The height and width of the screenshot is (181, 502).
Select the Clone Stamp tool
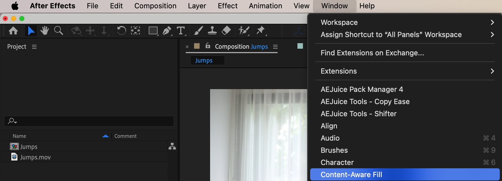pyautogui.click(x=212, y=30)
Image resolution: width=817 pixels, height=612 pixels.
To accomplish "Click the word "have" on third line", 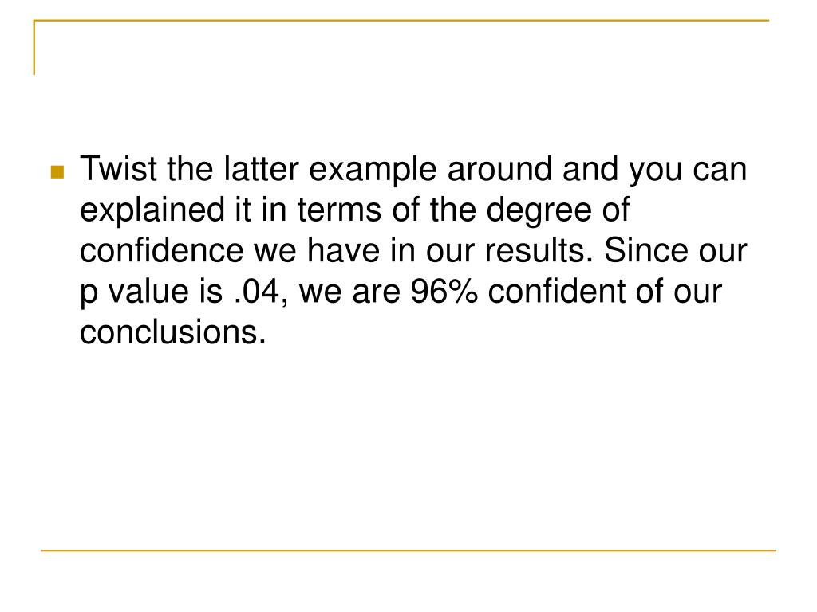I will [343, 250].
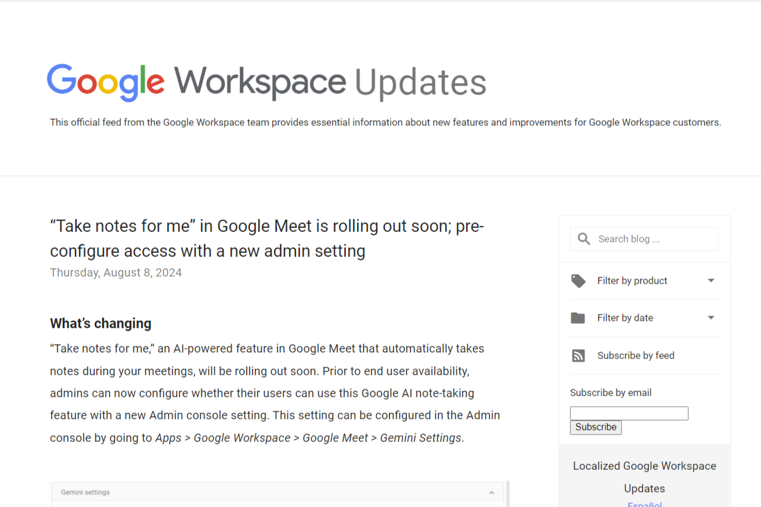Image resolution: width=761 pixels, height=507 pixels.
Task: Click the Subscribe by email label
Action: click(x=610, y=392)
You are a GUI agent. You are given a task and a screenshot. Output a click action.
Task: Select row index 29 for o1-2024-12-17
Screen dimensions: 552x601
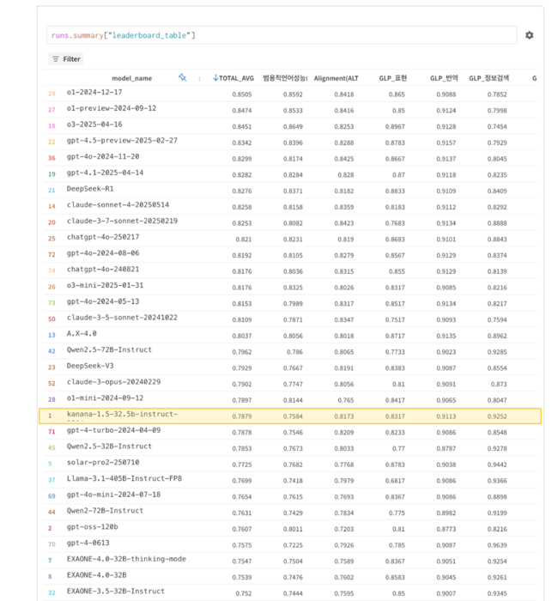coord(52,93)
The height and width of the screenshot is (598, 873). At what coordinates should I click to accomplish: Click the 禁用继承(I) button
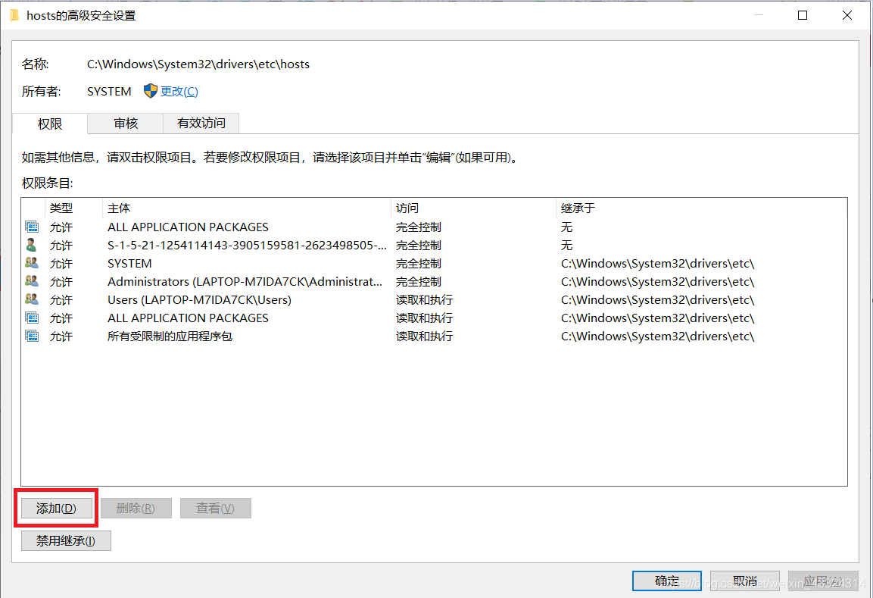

========

Read through the data above. Report each line that has the word "screenshot".

_SOLUTION FOR THIS EXERCISE_.
The height and width of the screenshot is (181, 502).
You are a GUI agent. You are given a task and a screenshot. Output a click action.
The height and width of the screenshot is (598, 873). At what coordinates should I click to accomplish: Click the 禁用继承(I) button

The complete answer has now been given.